Trump has proposed a 10-20% tariff on all foreign imports and a 60% tariff on all imports from China. A tariff is a tax on imports that is paid by the company importing goods.
The idea of imposing tariffs is that they will force companies to manufacture in the US but many economists—like UNCW Instructor Dr. Mouhcine Guettabi—say they are ineffective on that front.
“It’s still going to raise the prices and the person who’s going to be paying those prices is us, the consumers. It’s not going to be the Chinese company or the Taiwanese company, or wherever,” Guettabi said.
Paradoxically, Guetabbi says tariffs can actually make it harder for companies to manufacture in the US by increasing costs.
“If you levy tariffs on a bunch of things that these US companies are buying, then that raises the costs of US companies themselves, which means the types of things they make, even though they’re made within the country, those prices are going to rise as well,” Guettabi explained.

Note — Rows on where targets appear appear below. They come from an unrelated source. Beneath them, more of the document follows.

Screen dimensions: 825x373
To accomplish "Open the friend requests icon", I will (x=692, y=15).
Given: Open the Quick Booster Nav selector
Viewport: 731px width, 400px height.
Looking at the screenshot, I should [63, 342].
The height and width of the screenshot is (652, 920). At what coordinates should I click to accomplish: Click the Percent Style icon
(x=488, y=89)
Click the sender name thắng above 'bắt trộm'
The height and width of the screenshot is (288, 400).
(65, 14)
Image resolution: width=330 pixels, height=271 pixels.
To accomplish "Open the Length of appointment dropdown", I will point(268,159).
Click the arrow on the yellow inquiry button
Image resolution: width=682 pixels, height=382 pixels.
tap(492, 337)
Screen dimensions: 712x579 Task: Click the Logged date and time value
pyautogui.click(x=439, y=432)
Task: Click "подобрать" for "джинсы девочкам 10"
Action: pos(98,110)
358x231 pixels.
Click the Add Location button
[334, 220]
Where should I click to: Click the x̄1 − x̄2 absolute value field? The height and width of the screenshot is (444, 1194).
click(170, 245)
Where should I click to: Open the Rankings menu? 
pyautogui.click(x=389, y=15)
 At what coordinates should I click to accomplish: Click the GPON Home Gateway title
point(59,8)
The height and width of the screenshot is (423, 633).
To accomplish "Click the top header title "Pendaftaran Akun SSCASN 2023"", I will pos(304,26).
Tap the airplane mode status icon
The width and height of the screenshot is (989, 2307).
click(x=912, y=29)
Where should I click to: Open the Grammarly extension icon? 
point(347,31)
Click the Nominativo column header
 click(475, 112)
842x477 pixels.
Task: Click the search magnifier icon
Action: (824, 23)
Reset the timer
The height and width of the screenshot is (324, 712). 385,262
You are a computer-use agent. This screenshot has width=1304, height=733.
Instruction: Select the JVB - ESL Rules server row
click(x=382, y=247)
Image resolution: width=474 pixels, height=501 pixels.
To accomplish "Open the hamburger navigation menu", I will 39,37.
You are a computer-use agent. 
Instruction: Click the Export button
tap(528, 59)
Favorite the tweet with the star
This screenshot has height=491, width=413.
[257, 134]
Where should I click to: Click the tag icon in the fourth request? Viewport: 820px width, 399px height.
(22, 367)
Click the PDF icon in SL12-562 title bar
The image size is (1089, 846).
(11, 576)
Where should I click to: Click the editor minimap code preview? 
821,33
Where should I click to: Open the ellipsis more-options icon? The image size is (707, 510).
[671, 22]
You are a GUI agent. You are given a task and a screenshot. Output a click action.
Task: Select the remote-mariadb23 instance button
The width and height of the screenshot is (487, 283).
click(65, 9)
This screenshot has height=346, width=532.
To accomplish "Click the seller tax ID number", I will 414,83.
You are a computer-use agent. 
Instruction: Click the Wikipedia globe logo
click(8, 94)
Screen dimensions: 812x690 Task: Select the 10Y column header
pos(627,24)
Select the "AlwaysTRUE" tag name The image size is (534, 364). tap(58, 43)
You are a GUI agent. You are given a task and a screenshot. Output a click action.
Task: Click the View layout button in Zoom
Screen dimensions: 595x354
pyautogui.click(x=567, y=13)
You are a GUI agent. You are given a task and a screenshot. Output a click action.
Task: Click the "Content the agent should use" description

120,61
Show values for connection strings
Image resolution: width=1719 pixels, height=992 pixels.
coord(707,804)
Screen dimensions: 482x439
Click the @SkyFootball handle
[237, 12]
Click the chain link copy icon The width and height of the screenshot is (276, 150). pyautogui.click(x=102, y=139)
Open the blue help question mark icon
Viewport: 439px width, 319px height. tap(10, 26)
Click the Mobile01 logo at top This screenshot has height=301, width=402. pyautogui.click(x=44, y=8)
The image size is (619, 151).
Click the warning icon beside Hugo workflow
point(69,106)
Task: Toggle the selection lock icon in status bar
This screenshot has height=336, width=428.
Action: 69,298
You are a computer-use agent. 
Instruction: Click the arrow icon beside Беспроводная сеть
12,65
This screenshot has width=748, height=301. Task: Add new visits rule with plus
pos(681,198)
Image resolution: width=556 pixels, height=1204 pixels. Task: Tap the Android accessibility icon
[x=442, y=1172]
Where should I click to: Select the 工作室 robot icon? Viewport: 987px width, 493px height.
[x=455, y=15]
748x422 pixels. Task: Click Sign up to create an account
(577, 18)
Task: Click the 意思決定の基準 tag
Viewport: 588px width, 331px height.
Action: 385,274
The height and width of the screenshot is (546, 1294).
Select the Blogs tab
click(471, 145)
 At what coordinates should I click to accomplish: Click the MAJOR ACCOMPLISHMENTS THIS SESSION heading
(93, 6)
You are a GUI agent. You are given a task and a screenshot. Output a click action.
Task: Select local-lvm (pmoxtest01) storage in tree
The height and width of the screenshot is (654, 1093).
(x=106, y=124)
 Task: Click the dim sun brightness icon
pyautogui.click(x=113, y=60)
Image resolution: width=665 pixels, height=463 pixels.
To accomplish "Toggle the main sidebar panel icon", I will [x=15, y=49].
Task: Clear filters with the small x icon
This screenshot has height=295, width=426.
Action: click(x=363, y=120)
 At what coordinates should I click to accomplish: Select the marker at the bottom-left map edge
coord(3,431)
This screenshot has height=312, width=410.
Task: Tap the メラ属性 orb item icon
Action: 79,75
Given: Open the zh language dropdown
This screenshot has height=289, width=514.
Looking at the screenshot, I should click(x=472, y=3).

Guettabi adds tariffs can also encourage other countries to impose tariffs on American exports, which can make foreign companies reluctant to purchase from the US markets.
So why have tariffs become a popular talking point?
Erica York is a senior economist and research director at the Tax Foundation, a DC-based think tank focused on tax policy. York says tariffs offer a politically expedient way to gain support.
“Tariffs let politicians create a very clear story and a very clear enemy of who they are targeting with the policy, even though that story doesn’t line up with economic reality,” York explained.
While encouraging manufacturing in the US has been a talking point for both sides of the aisle, York says tariffs won’t solve the issue.
“We need to be looking at broader reforms to the business tax system, look at how we treat business investment in the tax code, look at broader regulatory barriers to doing business in the US, look at labor issues. All of these are much more fruitful areas for reform than imposing taxes on imports.”